Two additional experiments are performed to identify the effects of uniform warming over the tropical strip and to isolate the effects of the warm ENSO-like pattern in the eastern tropical Pacific. In experiment TROPICS, a uniform warming of approximately 2 K (the average warming over the region 40°S–40°N, 0°–360°) is applied to the spatially varying climatology. This allows us to assess the upped ante effect and its contribution to the drying over the MA region. To investigate the effects of the warm ENSO-like SST pattern in the eastern Pacific (experiment EPAC), we compute the area-average difference (A1B-20C) over 15°S–15°N, 180°–80°W, and then add this difference to the climatological SSTs over the same region (15°S–15°N, 180°–80°W). This removes the warm anomaly along the equator and the cool anomaly near 10°S, 120°W (Fig. 1d).

3. Results

a. Model climatology

First, we examine the annual cycle of precipitation to determine whether the ICTP model can reproduce the precipitation climatology for the region. For the annual cycle analysis, we define the Meso-America region as 9°–24°N, 95°–60°W, which includes Central America, southern Mexico and the Yucatan Peninsula, and the western Caribbean. Over much of this region, the rainy season extends from May to October with maxima in June and September/October and slightly lower precipitation totals in July and August (Hastenrath 1967). This period of lower rainfall is called the midsummer drought (MSD) (Magaña et al. 1999).

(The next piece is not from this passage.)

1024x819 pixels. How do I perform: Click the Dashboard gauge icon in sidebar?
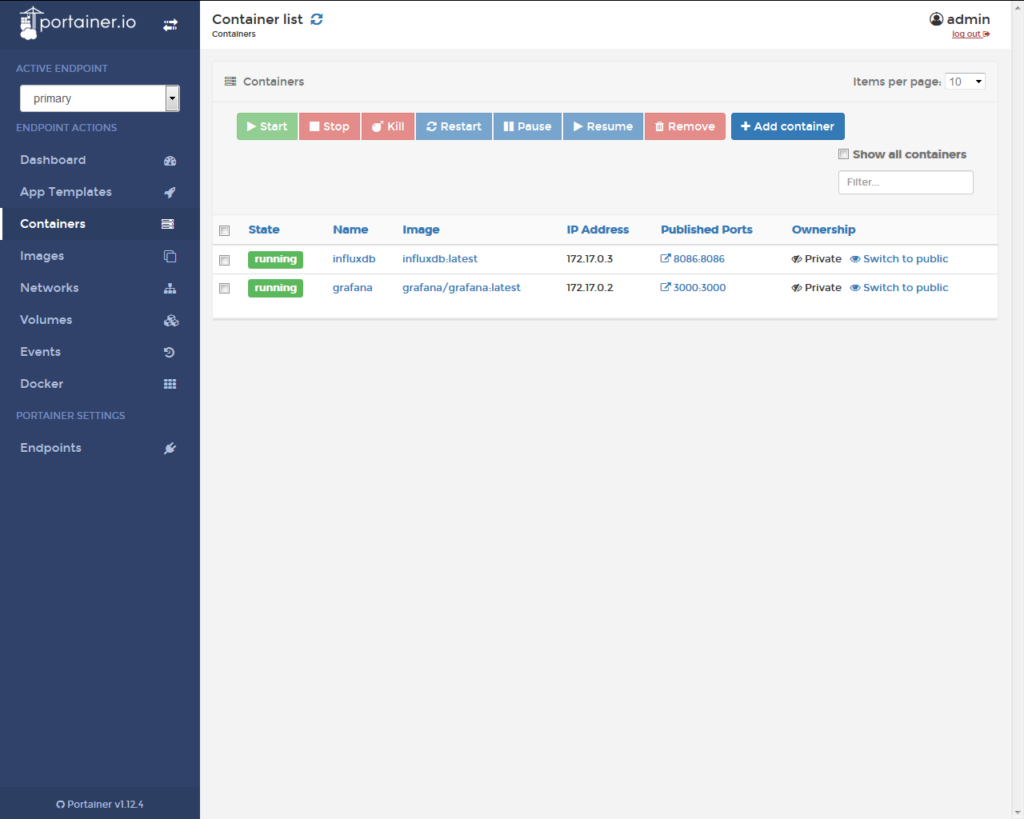[169, 160]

Figure 3 shows that the ICTP CTL simulates the precipitation annual cycle fairly well, although precipitation is overestimated compared to observations and is shifted late by about one month. The 20C CMIP3 ensemble average is shown for comparison. Almost all of the CMIP models underestimate precipitation over this region (Dai 2006; Rauscher et al. 2008), due in part to a SST cold bias of 1°–2°C in the Intra-Americas Sea (IAS) region (Dai 2006). One noticeable feature is the wet bias of the ICTP AGCM versus the dry bias of the CMIP3 models. This difference is consistent with previous comparisons of CMIP versus the Atmospheric Model Intercomparison Project (AMIP) simulations of tropical precipitation (e.g., Covey et al. 2003; Lin 2007).

Fig. 3.

Annual cycle of average precipitation (mm day−1) for CMAP (solid black) and GPCP (short dashed black) observations, ensemble average of CMIP3 20C simulations (green), the ensemble average of the CMIP3 A1B simulations (green dashed), CTL simulation for the ICTP AGCM (blue), and A1B simulation for the ICTP AGCM simulation (blue dashed) for MA (9°–24°N, 95°–60°W).

Fig. 3.

Annual cycle of average precipitation (mm day−1) for CMAP (solid black) and GPCP (short dashed black) observations, ensemble average of CMIP3 20C simulations (green), the ensemble average of the CMIP3 A1B simulations (green dashed), CTL simulation for the ICTP AGCM (blue), and A1B simulation for the ICTP AGCM simulation (blue dashed) for MA (9°–24°N, 95°–60°W).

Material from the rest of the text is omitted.